On Tuesday, 13 October 2015 at 07:17:20 UTC, Jonathan M Davis
wrote:
Ultimately, I think that we're better off with TDPL's
definition of synchronized classes than the synchronized
functions that we have now, so I do think that the change
should be made. However, I also think that synchronized classes
as TDPL describes are limited enough to be of questionable
usefulness. Stripping off the outer layer of shared is unlikely
to be sufficient in all but basic cases (and synchronized
classes can't do any better than that, I don't think), meaning
that you're likely going to have to cast away shared to do much
with shared anyway, in which case, having a synchronized class
loses at least some of its value. It can still encapsulate
shared (which is good), but it doesn't necessarily make it much
easier or safer to use.
- Jonathan M Davis
I have to agree here.
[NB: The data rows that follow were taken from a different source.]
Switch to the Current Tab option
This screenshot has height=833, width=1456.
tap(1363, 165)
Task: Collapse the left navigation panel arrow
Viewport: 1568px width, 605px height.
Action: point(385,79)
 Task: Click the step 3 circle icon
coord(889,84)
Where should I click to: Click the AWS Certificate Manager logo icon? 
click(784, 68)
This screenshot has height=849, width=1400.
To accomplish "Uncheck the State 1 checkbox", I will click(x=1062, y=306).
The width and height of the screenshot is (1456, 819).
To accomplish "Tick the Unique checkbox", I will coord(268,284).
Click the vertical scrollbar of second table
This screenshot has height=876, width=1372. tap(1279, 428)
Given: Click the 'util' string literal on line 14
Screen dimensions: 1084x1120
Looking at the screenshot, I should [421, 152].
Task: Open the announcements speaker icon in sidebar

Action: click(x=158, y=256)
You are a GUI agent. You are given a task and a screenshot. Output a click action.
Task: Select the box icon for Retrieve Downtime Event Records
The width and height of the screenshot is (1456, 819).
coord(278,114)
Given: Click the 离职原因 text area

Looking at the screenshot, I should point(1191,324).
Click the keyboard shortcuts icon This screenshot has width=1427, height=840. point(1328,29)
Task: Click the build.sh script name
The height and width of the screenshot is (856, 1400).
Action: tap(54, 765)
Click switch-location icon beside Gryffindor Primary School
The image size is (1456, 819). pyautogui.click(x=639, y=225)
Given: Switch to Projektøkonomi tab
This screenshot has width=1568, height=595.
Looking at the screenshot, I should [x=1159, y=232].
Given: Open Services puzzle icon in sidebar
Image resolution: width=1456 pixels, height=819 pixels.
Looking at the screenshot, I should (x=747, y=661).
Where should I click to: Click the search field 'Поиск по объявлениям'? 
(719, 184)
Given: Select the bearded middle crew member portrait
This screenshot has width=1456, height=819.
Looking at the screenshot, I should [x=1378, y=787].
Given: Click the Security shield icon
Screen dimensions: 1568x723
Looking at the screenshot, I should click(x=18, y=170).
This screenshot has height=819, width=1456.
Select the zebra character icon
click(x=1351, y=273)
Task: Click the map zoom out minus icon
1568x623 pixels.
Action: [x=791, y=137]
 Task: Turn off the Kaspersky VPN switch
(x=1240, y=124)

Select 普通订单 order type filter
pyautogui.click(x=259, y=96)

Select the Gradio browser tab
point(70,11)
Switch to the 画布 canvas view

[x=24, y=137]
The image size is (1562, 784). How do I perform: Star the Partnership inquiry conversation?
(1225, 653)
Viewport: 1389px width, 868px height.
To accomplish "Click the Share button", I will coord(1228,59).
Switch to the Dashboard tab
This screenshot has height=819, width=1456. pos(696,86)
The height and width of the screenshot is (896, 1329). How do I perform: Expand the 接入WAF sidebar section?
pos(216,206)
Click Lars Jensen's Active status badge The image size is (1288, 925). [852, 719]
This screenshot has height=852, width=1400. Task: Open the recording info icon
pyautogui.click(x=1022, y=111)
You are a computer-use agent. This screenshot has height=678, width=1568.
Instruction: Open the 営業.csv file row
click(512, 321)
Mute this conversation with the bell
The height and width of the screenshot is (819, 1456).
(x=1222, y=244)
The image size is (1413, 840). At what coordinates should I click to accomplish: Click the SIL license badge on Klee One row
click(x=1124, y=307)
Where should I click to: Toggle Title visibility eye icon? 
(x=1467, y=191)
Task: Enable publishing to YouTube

I think synchronized classes are of very
little use, especially because they don't "cast away" shared in a
useful way. It still has to be done manually. I think we should
remove them. Synchronized methods should also be removed in my
eyes. Making each and every object bigger by one pointer just for
the sake of a few synchronized methods doesn't seem to be a good
trade off to me. The entire synchronized methods give the user
the feeling that he simply slaps synchronized on his class /
method and then its thread safe and he doesn't have to care about
threads anymore. In the real world this is far from true however.
So synchronized methods and classes just give a false sense of
thread safety and should rather be removed.